No, readers never abort because they will always be able to see a
consistent view of the data (even if in the past).

Again, the key insight here is that read-only transactions are
serialized at the time that they begin, whereas write transactions are
serialized at the time that they commit.

Best regards, and thank you for taking the time to think about this.

Posted by: João Cachopo | Jun 2, 2008 1:56:39 PM

 

Ok, I think I know what's going on now.

You in fact do 2 loads & a compare per read (plus other reads related to not having the JVM directly support your model). There's a load of the Value and a load of the Version.

Those 2 loads MUST BE ORDERED, or your implementation is busted. Same for the writer-side of things; there are 2 writes (more actually, but only 2 that count) - a write of the Value and a write of the Version. Again, those 2 stores MUST BE ORDERED or you are busted. Watch my JavaOne DebuggingDataRaces talk on how missing fences allow memory reorderings which will break you here.

If you declared the 'Version' as a volatile variable, then indeed they ARE ordered - and you are not busted.

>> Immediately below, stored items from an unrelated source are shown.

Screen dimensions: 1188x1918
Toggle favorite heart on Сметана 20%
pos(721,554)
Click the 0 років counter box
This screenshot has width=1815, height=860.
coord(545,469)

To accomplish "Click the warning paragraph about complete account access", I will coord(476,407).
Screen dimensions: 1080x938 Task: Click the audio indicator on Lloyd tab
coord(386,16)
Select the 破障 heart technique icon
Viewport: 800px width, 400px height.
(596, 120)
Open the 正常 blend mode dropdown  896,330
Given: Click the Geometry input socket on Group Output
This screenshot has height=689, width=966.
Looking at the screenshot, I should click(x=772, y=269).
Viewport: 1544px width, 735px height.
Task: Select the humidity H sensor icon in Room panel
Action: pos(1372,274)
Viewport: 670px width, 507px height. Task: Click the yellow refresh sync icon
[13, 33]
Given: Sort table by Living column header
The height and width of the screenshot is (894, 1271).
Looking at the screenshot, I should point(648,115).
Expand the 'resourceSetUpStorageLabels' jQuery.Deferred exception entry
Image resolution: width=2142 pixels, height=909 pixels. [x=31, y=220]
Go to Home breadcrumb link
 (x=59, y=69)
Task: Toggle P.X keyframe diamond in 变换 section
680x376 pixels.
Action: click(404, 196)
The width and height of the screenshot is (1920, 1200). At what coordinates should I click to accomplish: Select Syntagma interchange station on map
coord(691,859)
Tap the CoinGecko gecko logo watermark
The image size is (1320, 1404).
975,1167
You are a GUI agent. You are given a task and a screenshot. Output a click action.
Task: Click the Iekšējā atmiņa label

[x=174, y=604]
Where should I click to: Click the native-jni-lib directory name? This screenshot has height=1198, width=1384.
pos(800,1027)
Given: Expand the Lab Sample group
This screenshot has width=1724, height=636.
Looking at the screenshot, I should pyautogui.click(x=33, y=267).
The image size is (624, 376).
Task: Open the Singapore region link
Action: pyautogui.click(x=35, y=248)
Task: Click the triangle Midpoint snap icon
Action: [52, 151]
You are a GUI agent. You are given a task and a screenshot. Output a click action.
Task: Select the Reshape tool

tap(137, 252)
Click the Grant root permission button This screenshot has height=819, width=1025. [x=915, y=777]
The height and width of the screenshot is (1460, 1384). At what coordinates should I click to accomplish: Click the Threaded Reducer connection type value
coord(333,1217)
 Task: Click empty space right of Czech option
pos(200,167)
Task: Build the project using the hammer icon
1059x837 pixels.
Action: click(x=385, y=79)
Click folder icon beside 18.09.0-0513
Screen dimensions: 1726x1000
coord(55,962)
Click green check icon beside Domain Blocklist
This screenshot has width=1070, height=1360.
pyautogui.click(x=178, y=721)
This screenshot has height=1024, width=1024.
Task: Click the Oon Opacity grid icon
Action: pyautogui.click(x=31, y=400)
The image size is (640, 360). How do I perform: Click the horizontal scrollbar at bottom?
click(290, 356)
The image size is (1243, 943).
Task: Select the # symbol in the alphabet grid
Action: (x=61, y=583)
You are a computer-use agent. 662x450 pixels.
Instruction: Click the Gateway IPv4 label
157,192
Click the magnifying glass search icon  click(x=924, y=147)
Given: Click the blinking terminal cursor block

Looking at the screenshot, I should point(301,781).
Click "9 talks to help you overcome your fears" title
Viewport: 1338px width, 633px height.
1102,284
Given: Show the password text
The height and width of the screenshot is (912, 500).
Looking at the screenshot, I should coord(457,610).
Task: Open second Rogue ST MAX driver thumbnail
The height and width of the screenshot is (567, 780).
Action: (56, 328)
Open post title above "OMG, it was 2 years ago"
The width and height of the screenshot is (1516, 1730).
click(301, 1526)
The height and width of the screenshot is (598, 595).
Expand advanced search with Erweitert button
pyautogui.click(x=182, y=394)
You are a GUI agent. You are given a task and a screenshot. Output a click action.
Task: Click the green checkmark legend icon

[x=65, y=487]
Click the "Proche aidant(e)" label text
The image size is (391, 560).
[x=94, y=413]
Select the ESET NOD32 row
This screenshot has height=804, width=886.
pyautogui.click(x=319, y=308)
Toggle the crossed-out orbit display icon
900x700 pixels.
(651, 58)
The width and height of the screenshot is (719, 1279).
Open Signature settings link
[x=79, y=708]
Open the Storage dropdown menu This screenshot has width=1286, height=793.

So the fix is easy (and probably already done!).

If you are running on an X86, then the Stores are always ordered (strong memory model on the X86).

The JVM's implementation of volatile variables, on an X86, will insert a memory-fence between the 2 loads (and - since Intel only very recently announced a real supported Hardware Memory Model - the HotSpot JVM has been working on a very conservative assumptions about X86 and so will insert redundant fences between the stores).

The JVM's implementation of volatile variables on other platforms inserts fences as required by that hardware. Azul & IA64 both have fairly weak HMMs (and both scale really really well - there's a direct correlation there!) and have to insert fences between writers as well as readers.


Cliff

Posted by: Cliff Click | Jun 4, 2008 8:02:45 AM

 

Last note: you want to check your scaling behavior?

Azul hands academic accounts. Send me an email with a 1-liner description of what you to check, and I can give you a remote log-in account to a machine with ~380 cores. You have to share time on the box but it's generally not an issue.